In the past, China hinted it would retaliate if duties are inflicted. It could impose duties on polysilicon imports from the US – a $2 billion export market from the US to China. It also has demanded the federal government intervene to stop six clean energy programs in states including New Jersey, Massachusetts and Ohio because they are unfair to Chinese companies.
A top US executive for Suntech, the world’s largest solar panel maker, issued a statement suggesting the decision is misguided and won’t address the challenges the solar industry faces.
"Unilateral trade barriers will not make any one company more competitive, but will make solar less competitive against other forms of electricity generation," says E.L. "Mick" McDaniel, Managing Director of Suntech America. "These ill-conceived taxes on solar products were the outcome of an unrealistic analysis that compared, for example, Suntech’s costs of production to the theoretical costs of production in Thailand, a country with less than 100MW of PV production capacity."
A spokesman for Yingli Green Energy says the 30% duties his company faces will make selling to the US unprofitable because the industry’s gross profit margins are about 10%.
"A tax rate of 30 percent is the same as 200 percent.
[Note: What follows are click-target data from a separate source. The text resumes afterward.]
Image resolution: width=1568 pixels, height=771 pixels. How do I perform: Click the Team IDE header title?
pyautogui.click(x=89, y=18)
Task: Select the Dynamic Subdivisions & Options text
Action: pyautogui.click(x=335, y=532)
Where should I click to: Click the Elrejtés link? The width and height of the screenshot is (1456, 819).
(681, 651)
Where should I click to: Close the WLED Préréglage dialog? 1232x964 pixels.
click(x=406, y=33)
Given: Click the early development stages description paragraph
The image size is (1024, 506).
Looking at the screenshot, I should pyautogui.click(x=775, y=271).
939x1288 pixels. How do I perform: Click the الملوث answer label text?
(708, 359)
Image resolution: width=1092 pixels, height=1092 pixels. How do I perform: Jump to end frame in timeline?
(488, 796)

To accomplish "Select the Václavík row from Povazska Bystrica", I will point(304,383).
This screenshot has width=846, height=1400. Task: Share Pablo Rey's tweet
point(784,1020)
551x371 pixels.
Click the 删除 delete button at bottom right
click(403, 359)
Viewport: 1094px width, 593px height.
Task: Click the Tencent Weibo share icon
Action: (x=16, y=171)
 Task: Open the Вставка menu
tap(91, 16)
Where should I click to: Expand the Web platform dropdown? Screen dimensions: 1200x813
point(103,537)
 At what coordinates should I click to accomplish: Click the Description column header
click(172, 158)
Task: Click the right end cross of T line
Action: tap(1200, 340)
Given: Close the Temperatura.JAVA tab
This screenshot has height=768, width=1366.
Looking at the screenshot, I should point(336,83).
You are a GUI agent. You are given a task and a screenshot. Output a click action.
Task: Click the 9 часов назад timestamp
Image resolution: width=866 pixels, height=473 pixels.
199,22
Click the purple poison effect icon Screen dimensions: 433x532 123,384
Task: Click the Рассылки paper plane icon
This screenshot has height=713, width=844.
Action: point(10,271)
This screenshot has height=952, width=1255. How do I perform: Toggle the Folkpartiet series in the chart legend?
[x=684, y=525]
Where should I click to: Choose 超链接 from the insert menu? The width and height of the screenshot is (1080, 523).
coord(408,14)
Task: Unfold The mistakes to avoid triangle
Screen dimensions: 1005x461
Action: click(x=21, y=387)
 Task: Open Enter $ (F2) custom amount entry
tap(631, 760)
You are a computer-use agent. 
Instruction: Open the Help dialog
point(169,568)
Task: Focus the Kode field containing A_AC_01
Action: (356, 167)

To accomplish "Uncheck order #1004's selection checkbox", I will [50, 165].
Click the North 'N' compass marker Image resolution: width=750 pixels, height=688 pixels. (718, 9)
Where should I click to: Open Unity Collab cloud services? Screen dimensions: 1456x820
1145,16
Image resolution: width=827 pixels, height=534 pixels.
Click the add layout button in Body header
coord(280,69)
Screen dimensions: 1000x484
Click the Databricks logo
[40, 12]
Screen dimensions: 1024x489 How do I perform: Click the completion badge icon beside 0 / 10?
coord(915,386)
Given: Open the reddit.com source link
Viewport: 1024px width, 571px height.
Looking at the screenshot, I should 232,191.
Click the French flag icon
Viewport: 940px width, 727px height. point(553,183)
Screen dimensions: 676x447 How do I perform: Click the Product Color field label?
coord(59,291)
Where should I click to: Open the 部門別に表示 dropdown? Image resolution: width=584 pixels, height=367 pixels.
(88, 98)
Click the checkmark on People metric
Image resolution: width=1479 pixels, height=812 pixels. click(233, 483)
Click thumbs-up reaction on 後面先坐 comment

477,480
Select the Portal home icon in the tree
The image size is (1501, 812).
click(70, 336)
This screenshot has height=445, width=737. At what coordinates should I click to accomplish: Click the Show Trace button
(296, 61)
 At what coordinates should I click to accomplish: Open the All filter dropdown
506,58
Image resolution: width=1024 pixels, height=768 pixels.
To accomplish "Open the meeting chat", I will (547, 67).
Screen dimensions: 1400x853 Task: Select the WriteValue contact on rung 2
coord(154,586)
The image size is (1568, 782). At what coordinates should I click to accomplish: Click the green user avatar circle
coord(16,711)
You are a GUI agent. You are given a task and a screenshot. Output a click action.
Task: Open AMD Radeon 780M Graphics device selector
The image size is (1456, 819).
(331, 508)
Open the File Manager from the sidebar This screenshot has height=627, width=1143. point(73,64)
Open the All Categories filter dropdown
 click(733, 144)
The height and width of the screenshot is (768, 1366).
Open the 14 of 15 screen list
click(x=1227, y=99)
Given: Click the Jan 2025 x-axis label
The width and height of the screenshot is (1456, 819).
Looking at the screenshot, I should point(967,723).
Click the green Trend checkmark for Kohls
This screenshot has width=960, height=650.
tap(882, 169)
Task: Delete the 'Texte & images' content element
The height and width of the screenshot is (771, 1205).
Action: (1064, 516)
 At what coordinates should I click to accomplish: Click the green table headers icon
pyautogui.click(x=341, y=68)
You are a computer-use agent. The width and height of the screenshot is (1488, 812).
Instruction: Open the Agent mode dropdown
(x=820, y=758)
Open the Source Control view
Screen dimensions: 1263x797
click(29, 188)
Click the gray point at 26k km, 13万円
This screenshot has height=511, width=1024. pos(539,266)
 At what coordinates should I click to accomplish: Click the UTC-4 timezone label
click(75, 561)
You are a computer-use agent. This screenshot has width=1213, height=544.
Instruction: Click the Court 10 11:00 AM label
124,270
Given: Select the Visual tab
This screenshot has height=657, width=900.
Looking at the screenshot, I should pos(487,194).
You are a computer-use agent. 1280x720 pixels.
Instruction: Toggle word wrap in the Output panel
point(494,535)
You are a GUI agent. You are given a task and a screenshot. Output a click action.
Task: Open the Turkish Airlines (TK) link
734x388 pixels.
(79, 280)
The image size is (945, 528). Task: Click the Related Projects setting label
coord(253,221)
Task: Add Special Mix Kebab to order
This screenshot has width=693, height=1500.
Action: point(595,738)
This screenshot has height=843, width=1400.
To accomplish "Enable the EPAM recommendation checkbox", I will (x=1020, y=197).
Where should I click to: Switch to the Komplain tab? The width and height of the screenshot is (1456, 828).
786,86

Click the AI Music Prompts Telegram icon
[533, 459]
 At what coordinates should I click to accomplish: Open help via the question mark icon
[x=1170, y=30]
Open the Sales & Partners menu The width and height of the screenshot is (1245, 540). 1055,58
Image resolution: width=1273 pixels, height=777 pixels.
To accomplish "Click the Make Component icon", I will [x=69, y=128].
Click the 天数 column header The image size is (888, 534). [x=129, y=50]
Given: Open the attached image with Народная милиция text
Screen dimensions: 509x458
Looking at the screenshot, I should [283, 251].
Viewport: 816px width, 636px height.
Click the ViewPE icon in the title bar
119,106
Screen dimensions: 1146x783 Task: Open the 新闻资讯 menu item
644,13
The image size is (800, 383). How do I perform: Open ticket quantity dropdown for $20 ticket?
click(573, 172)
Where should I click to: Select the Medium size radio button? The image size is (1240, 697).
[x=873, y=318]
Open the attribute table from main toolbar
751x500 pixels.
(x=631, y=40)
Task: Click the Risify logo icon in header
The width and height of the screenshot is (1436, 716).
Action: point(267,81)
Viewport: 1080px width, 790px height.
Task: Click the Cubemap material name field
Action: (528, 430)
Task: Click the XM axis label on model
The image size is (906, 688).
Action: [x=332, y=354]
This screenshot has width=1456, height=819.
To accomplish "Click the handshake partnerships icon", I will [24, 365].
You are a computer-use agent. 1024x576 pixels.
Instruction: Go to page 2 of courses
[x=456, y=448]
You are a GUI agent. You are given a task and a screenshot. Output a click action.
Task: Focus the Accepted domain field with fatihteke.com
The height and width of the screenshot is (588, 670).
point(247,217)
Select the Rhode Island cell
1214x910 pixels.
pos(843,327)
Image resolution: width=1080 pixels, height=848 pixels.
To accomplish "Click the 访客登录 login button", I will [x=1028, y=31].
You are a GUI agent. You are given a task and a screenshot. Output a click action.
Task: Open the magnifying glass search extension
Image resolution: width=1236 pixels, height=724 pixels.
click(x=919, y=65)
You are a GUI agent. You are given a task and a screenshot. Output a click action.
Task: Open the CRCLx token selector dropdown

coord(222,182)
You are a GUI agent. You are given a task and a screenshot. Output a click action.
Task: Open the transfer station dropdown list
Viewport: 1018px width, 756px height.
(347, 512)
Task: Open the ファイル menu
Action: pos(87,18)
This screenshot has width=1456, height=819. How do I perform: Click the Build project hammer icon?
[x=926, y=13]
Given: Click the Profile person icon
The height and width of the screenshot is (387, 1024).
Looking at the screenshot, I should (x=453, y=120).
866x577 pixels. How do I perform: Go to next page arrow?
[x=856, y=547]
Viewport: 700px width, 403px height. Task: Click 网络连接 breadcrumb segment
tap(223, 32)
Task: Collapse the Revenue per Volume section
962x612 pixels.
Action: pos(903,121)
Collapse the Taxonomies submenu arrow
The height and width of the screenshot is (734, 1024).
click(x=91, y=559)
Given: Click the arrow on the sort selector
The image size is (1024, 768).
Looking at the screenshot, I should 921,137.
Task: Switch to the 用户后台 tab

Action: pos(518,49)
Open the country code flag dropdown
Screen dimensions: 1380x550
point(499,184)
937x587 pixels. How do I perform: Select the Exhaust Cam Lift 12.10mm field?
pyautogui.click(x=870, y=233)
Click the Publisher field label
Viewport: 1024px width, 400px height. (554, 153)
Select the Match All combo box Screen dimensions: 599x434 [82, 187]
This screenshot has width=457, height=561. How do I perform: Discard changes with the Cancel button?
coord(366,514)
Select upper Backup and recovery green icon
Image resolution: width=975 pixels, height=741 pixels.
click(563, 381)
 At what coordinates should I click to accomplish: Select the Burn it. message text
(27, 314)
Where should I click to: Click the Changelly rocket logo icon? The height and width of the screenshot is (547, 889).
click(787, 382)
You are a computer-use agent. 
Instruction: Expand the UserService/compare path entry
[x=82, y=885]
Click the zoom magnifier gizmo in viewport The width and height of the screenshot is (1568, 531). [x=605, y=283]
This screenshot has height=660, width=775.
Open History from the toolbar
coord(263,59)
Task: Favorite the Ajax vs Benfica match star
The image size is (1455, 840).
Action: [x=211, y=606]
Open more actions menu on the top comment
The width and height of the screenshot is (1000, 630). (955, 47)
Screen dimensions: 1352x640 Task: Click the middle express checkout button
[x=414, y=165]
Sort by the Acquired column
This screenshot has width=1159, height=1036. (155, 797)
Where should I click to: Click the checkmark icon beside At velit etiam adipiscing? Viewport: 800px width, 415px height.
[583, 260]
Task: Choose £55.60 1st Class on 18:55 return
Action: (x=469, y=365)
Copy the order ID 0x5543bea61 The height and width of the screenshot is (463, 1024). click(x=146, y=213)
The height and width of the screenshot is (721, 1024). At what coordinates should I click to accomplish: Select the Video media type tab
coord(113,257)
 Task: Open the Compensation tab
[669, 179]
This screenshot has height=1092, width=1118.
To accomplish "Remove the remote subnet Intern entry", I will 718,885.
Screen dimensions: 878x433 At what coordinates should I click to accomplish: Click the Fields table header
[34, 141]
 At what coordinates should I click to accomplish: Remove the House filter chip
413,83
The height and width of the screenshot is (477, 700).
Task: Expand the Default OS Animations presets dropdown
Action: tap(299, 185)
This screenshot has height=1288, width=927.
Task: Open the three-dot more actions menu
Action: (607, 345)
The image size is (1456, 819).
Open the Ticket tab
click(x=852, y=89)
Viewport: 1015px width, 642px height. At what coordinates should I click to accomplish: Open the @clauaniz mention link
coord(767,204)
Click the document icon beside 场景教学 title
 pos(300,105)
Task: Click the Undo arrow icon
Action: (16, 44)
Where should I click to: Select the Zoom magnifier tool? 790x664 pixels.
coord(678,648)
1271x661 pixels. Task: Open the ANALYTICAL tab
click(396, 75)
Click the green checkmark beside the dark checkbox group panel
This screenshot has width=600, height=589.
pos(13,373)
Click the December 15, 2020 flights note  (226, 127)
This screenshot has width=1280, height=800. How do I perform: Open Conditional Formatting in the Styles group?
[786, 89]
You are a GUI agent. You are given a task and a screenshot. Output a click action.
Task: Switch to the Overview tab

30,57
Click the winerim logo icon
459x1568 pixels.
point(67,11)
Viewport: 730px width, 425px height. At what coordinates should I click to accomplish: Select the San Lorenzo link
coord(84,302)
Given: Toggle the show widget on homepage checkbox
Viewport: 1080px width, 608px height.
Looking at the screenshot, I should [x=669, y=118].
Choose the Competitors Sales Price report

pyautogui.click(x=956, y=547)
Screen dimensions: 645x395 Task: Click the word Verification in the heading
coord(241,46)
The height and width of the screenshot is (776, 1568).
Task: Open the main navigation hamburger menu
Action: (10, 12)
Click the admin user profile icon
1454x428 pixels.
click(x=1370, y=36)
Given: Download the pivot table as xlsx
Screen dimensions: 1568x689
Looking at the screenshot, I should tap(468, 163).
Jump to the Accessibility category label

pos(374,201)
Both of them mean the door is closed for exporting to the United States," Wang Shuai, told Bloomberg. "No one does business to lose money."
And many US solar companies – notably developers and installers who benefit from lower solar prices – remain critical of the tariffs, while welcoming the Commerce Department’s decision not to raise them.
"We are hopeful that continued innovations in technology, a competitive global marketplace, and demand-generated pressure for lower prices will take precedence moving forward," says Jigar Shah, president of the Coalition for Affordable Solar Energy (CASE). "At the same time, we remain concerned about the growing global trade war, which will only hurt American solar industry jobs, growth and consumers."
SolarWorld praised the Commerce Department’s ruling, say it will help raise the industry’s chances of "reclaiming equal footing" for US solar makers.
"SolarWorld and [Coalition for American Solar Manufacturing] have fought only to give the solar-pioneering domestic industry a fair chance to continue to compete by removing China’s trade distortions from the U.S. market," says Gordon Brinser, president of SolarWorld Industries America Inc. "Only fair competition can provide sustainable gains in technological efficiency, cost reduction and end-user pricing.